» Source document

*** Block opens ***

# GTA V not starting



## billubakra (Jun 2, 2016)

Hello Friends,

I have installed GTA V in a Windows 10 system but the game is not even starting. Few questions, first I have also installed Social club from the setup present in GTA V folder in program files. Now the installed RG folder in Program Files has two executable files subprocess and uninstallRGSCRedistributable. When I click on the latter one, nothing happens. How to open Social Club so that a new account can be created? Second check this photo

*oi63.tinypic.com/34eyiyc.jpg

When I click on Grand Theft Auto V I get the Error 15: The game was not launched via steam client. But when I click on GTAV I get an error run using PlayGTAV.exe I am not able to find this file anywhere. I installed the game from my friend's disc who got it from some ecommerce website. The game does not give any issues in his Win 7 system. What should I do now?

Regards


----------



## bssunilreddy (Jun 2, 2016)

You can change the compatability settings by running in Win 7 Mode.
To do this you have to go to settings by right clicking on the exe file.

Sent from my ASUS_T00K using Tapatalk


----------



## billubakra (Jun 3, 2016)

bssunilreddy said:


> You can change the compatability settings by running in Win 7 Mode.
> To do this you have to go to settings by right clicking on the exe file.
> 
> Sent from my ASUS_T00K using Tapatalk



In this case the shortcut file created on the desktop?


----------



## bssunilreddy (Jun 3, 2016)

Yes do as I said for that shortcut file
Ok

Sent from my ASUS_T00K using Tapatalk


----------



## billubakra (Jun 3, 2016)

bssunilreddy said:


> Yes do as I said for that shortcut file
> Ok
> 
> Sent from my ASUS_T00K using Tapatalk



Still getting the same errors as mentioned in the first post  Any fix for the Social club issue also? Also the game is compatible for Win 10 as per RG and videos posted on YT.


----------



## beingGamer (Jun 3, 2016)

Remove mods if you have any installed


----------



## dan4u (Jun 3, 2016)

did you buy this on steam or is it a retail copy?


----------



## billubakra (Jun 4, 2016)

beingGamer said:


> Remove mods if you have any installed



I just installed the game from the disc, so no mods.



dan4u said:


> did you buy this on steam or is it a retail copy?



My friend bought it from eBay. Did you guys check the social club issue I have mentioned in the original post?


----------



## dan4u (Jun 6, 2016)

billubakra said:


> I just installed the game from the disc, so no mods.
> 
> 
> 
> My friend bought it from eBay. Did you guys check the social club issue I have mentioned in the original post?



The game launches via social club, if your friend already registered the key online then you have to use his social club account to launch the game.


----------



## billubakra (Jun 6, 2016)

dan4u said:


> The game launches via social club, if your friend already registered the key online then you have to use his social club account to launch the game.

*** Block closes ***

» Problem set
**a)** In the GTA V forum thread, which error appears when Grand Theft Auto V is clicked?
**b)** Retype everything in the GTA V forum thread from "I have installed" down to "bssunilreddy (Jun 2, 2016)".
**c)** Continue the GTA V forum thread from the point where it stops.
The records that come next are separate material with no connection to the GTA V forum thread.

» Information shown
*** Block opens ***

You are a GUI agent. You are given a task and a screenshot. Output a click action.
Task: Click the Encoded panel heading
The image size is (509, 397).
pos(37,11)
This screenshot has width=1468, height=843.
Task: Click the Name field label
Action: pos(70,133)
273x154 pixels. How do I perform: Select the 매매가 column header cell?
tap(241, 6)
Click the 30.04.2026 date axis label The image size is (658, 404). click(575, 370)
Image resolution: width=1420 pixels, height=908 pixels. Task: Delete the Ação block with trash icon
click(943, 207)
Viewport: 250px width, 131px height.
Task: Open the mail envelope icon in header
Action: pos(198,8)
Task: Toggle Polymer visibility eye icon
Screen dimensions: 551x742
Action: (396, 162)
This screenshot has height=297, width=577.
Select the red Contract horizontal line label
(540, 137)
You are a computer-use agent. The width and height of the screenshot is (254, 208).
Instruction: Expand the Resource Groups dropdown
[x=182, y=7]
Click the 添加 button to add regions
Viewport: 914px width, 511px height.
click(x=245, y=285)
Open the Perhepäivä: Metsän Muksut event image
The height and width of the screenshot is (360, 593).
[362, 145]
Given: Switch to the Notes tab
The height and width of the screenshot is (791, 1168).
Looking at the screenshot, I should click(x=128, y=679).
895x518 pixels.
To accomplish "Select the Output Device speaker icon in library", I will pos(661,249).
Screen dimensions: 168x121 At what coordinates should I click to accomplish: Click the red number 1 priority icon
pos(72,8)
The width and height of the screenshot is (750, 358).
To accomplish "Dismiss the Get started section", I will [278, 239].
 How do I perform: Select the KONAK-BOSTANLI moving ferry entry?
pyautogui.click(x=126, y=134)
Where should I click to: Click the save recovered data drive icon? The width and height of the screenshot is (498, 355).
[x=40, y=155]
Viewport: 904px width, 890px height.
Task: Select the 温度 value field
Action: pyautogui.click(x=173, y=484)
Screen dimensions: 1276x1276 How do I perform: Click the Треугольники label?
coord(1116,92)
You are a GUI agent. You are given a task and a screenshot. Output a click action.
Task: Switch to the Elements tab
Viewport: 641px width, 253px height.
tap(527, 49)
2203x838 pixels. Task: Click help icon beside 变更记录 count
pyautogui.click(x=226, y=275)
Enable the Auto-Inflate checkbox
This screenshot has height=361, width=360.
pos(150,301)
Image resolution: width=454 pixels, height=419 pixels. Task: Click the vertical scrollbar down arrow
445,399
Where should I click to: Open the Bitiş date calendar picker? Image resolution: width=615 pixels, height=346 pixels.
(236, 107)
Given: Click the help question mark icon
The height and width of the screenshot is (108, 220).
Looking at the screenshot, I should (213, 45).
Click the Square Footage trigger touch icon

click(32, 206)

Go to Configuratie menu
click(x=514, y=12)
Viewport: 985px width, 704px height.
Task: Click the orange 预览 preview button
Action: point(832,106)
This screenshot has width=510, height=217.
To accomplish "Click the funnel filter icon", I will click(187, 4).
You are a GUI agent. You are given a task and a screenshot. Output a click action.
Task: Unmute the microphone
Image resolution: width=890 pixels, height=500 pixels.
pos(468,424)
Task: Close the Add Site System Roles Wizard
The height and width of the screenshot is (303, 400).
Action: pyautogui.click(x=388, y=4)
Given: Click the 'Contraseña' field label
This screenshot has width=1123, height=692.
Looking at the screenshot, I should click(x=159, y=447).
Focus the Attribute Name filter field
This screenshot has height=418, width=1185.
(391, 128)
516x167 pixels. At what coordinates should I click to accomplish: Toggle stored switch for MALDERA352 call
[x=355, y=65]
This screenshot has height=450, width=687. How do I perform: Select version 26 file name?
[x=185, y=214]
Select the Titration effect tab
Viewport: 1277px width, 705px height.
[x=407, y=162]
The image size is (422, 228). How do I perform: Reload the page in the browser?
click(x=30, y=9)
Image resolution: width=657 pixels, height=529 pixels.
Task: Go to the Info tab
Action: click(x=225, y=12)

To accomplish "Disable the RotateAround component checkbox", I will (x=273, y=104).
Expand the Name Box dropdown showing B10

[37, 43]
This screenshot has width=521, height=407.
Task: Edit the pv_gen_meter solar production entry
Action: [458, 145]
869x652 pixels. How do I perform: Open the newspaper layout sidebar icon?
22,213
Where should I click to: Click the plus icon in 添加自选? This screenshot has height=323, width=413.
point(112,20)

*** Block closes ***

» Activity answers
**a)** Error 15: The game was not launched via steam client.

**b)**
I have installed GTA V in a Windows 10 system but the game is not even starting. Few questions, first I have also installed Social club from the setup present in GTA V folder in program files. Now the installed RG folder in Program Files has two executable files subprocess and uninstallRGSCRedistributable. When I click on the latter one, nothing happens. How to open Social Club so that a new account can be created? Second check this photo

*oi63.tinypic.com/34eyiyc.jpg

When I click on Grand Theft Auto V I get the Error 15: The game was not launched via steam client. But when I click on GTAV I get an error run using PlayGTAV.exe I am not able to find this file anywhere. I installed the game from my friend's disc who got it from some ecommerce website. The game does not give any issues in his Win 7 system. What should I do now?

Regards


----------



## bssunilreddy (Jun 2, 2016)

**c)**
This is the issue dear, social club is not opening. I have also installed Social club from the setup present in GTA V folder in program files. Now the installed RG folder in Program Files has two executable files subprocess and uninstallRGSCRedistributable. When I click on the latter one, nothing happens. How to open Social Club?


----------



## billubakra (Jun 9, 2016)

Any more help guys? Really want to play this game in vacations.


----------



## bssunilreddy (Jun 10, 2016)

billubakra said:


> This is the issue dear, social club is not opening. I have also installed Social club from the setup present in GTA V folder in program files. Now the installed RG folder in Program Files has two executable files subprocess and uninstallRGSCRedistributable. When I click on the latter one, nothing happens. How to open Social Club?



Download Social Club from Rockstar Games website and try to initialize the game from it.


----------



## billubakra (Jun 10, 2016)

bssunilreddy said:


> Download Social Club from Rockstar Games website and try to initialize the game from it.



Should I install it from the 18mb installer file from this link after deleting the older one?

Manual Link to Social Club Application Download &ndash; Rockstar Suppor

Also is creation of account mandatory to launch the game?


----------



## bssunilreddy (Jun 10, 2016)

billubakra said:


> Should I install it from the 18mb installer file from this link after deleting the older one?
> 
> Manual Link to Social Club Application Download &ndash; Rockstar Suppor
> 
> Also is creation of account mandatory to launch the game?



Yes Download from the above link and creation of account is mandatory.


----------



## billubakra (Jun 11, 2016)

bssunilreddy said:


> Yes Download from the above link and creation of account is mandatory.



Downloaded from that link but I am getting this error-

*oi68.tinypic.com/2zssmev.jpg


----------



## bssunilreddy (Jun 12, 2016)

billubakra said:


> Downloaded from that link but I am getting this error-
> 
> *oi68.tinypic.com/2zssmev.jpg



Just link the target directory with the game executable by giving the location of the game where it is installed. Okay.


----------



## billubakra (Jun 12, 2016)

bssunilreddy said:


> Just link the target directory with the game executable by giving the location of the game where it is installed. Okay.



Sir, please explain what you have mentioned. When I Nvidia Geforce experience panel it is detecting the game and showing all the screenshots from the game along with all the settings. The issue seems to be with Social Club and Steam.


----------



## bssunilreddy (Jun 13, 2016)

billubakra said:


> Sir, please explain what you have mentioned. When I Nvidia Geforce experience panel it is detecting the game and showing all the screenshots from the game along with all the settings. The issue seems to be with Social Club and Steam.


[h=1]How to Resolve Errors in the Social Club Launcher for GTAV PC[/h]                 *Question: *When trying to run GTAV on PC, I am getting one of the following errors:


"Social Club failed to initialize."
"Social Club failed to load due to an incomplete installation.  Please exit the game and re-install the latest version of the Social  Club."
"A newer version of Social Club is required. The updater may have  failed. Please exit the game and install the latest version of the  Social Club."
 How can I resolve this issue?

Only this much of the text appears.